The next paradigm for product experimentation — AI agents run the full loop from intent to decision autonomously, at the speed of shipping.
AI has made code generation 10x faster — features get built and shipped in hours, not weeks. FeatBit feature flags give teams the stability layer: observable, risk-controlled rollouts that can be reversed in seconds. But there's a gap. Whether a feature is actually useful, how to optimize it, how to prove its value — the data experimentation layer hasn't kept up with the speed of shipping.
Most teams still ship without a hypothesis, measure five metrics and pick the one that looks good, and start the next cycle from gut feeling. The code got faster. The thinking didn't.

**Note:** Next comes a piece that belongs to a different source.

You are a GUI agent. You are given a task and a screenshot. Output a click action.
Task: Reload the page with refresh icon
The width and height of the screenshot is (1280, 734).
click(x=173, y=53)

Data-driven decisions used to require a senior PM and a data scientist. This agent changes that. A junior engineer or PM — without a statistics background — can run a scientifically sound experiment, reach a statistically significant conclusion, and feed the result back into the next build cycle. Fast enough to keep up with the code generator.

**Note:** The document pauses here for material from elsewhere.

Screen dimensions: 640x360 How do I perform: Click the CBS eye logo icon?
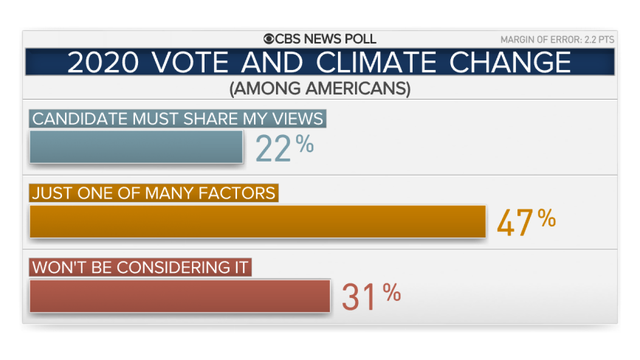point(269,39)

The agent persists decision state to the web database via the project-sync skill so context is never lost between steps and the web UI can render each stage in real time.
Every measurable product or AI change moves through the same cycle:
intent → hypothesis → implementation → exposure → measurement → interpretation → decision → learning → next intent
The loop is the framework. Tools are adapters inside it.
featbit-release-decision is the hub skill — the control framework that decides which lens to apply and which satellite skill to call. All other skills are triggered by it.
┌─────────────────────────────┐
│ release-decision.prompt.md │ ← entry point (VS Code / Copilot)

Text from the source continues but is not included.